Two regional exhibitions offer much to explore from concepts translated through surface to their resolution in shape and form.
The Rosalie Gallery in Goombungee is presenting the exhibition Points of Convergence, featuring paintings by Victoria Cattoni and sculptures by Wendy Howard.
The works, despite their physical differences, seem to hold a mirror to each other.
Colours, planar surfaces, and textures become points of convergence.
Howard’s geometrical shapes of silk stretched over cardboard armatures have a restrained elegance.
Subtle pastels are punctuated by vibrant blue, rich burgundy, and a celebratory splash of chartreuse.
The sculptures are set atop tall plinths that obscure sightlines to the paintings, yet the fractured glimpses set up an oblique dialogue with the colour highlights and the sense of flux captured on the surfaces of Cattoni’s works.
Each painting is an interpretation of the “colour of matter”.
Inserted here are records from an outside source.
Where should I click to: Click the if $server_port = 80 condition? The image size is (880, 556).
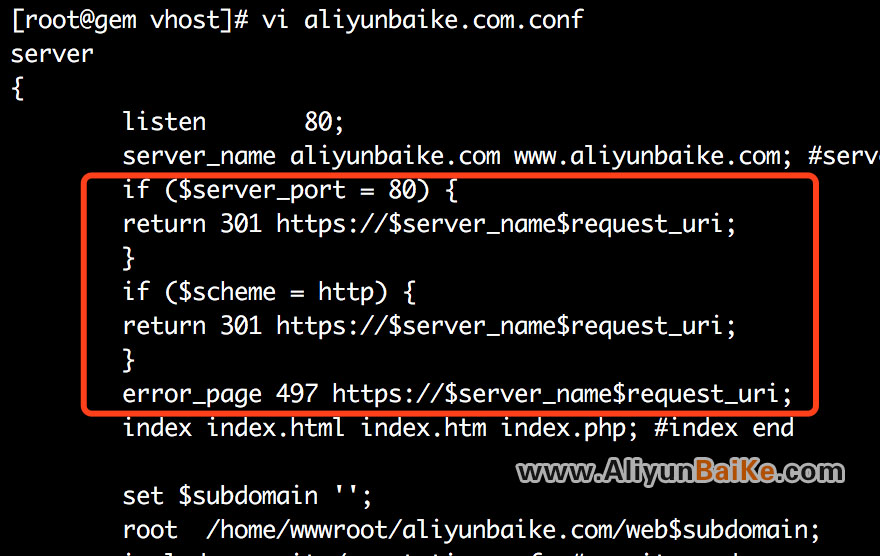click(x=290, y=190)
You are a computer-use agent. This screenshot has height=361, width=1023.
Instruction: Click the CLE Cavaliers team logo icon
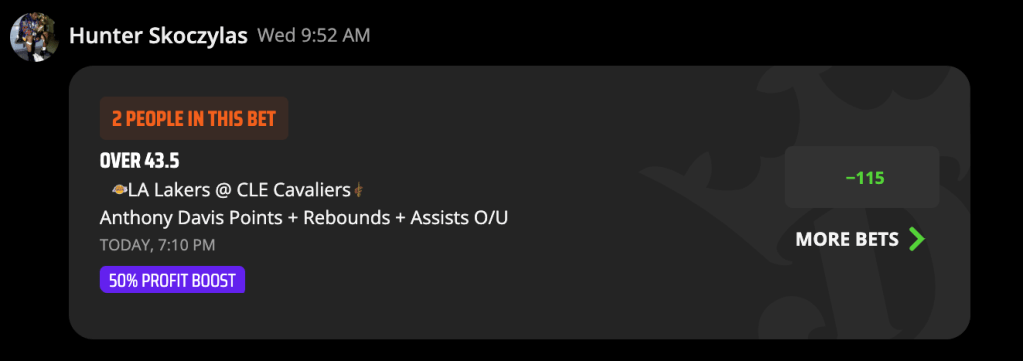coord(358,190)
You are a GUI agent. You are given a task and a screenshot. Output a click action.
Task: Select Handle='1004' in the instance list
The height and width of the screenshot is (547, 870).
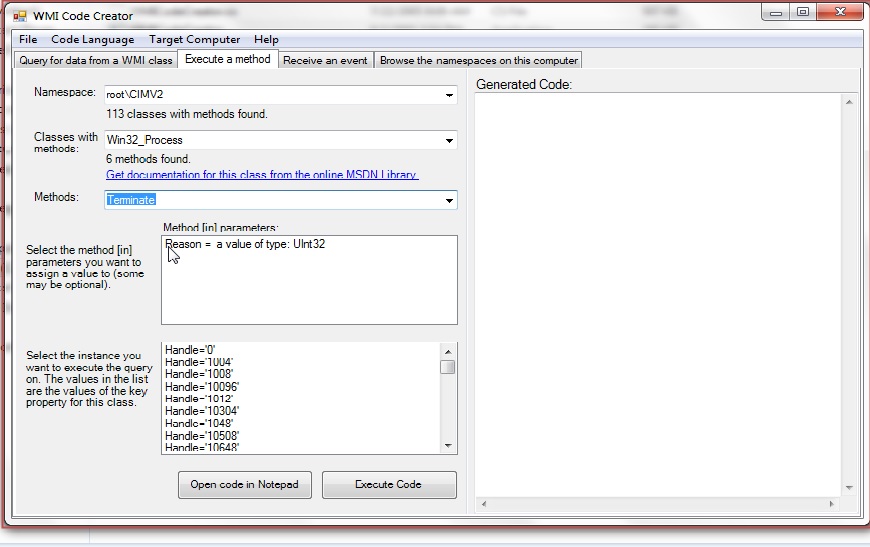click(200, 362)
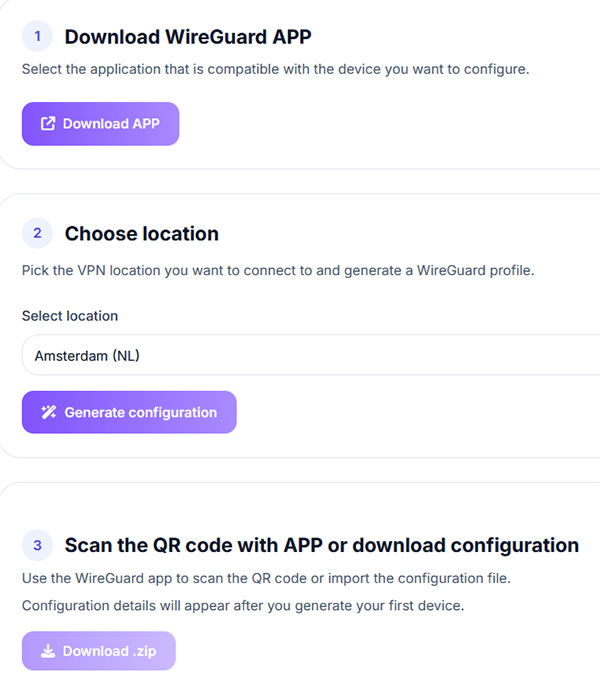This screenshot has height=685, width=600.
Task: Click the step 1 number badge
Action: 37,37
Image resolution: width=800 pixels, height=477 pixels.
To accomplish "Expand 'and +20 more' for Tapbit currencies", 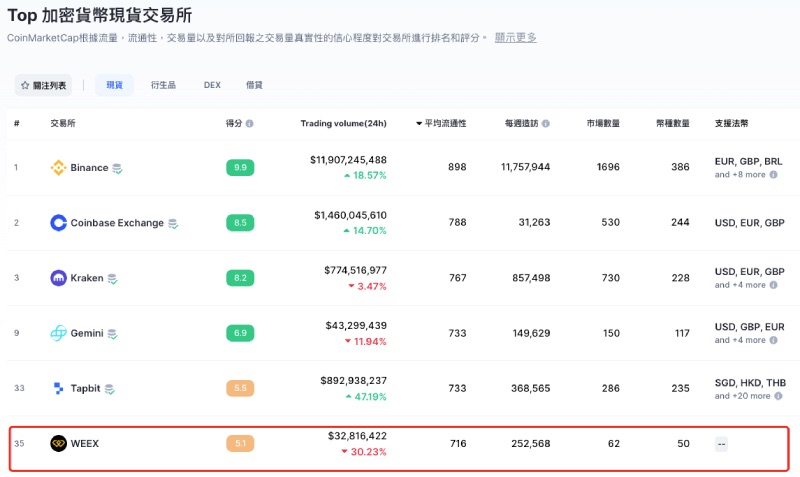I will coord(742,395).
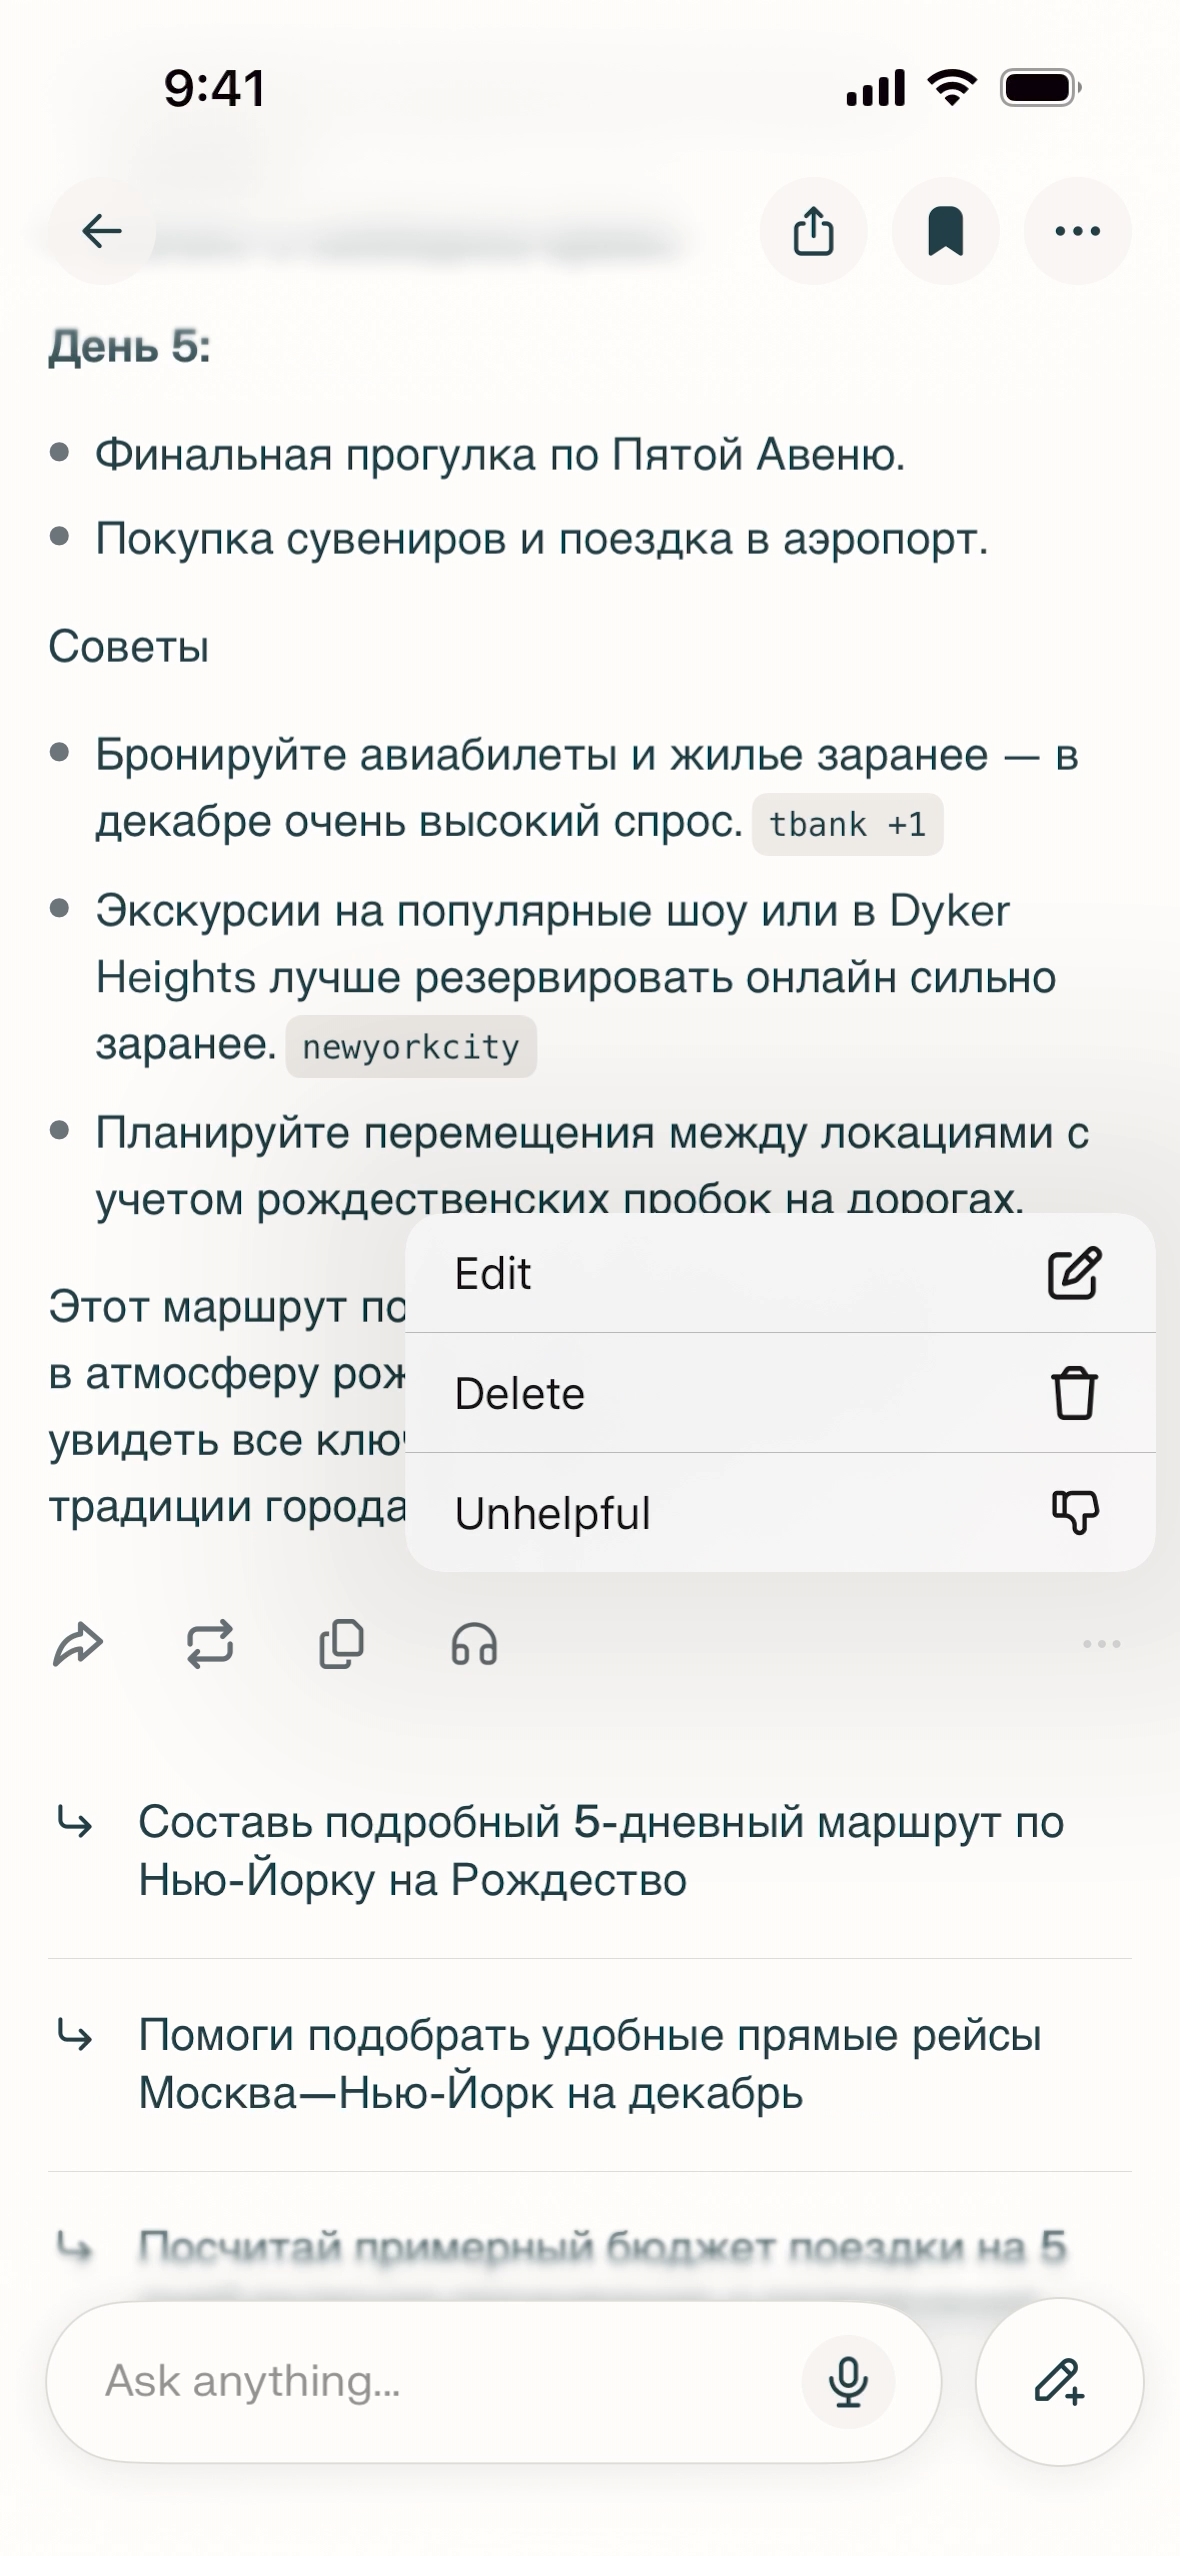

Mass and volume occupy space as various forms of matter that seem to transition from the solid to vaporous fields of energy.
Cattoni’s slight and insubstantial surfaces float and hover.
There is a sense of movement where shapes seem to merge, blend, separate, and reform.
In spite of the rather studied exhibition design, the works sit well in this gallery space of artificial and natural light which enhance the effect of shifting colours.
The Crows Nest Gallery is hosting “…eat a lot of peaches,” the enigmatically titled exhibition by Karee S Dahl.
The body of work occupies a liminal space between drawing, painting, and sculpture to become a fibre-based installation.
Dahl has used polyester thread to draw her imagery.
The thread is unravelled from a spool to create layers and pools of colour that are shaped into still life portraits of household vessels of familiarity and comfort like the homeliness associated with the work of Giorgio Morandi.
The painterly shading and shadows are subtle definitions of form created by discreet changes in the colours of the thread.
The exhibition also includes a series of kangaroo studies again “painted” with thread.
These allude to a childhood memory of native fauna visiting the backyard.
There is a refreshing honesty in the works by Dahl, endorsed by a quote from the South African artist, William Kentridge who suggests that artmaking is an interaction with uncertainty, ambiguity, and the familiar.
Kentridge also said that art must defend the uncertain, and Dahl has done this with confidence.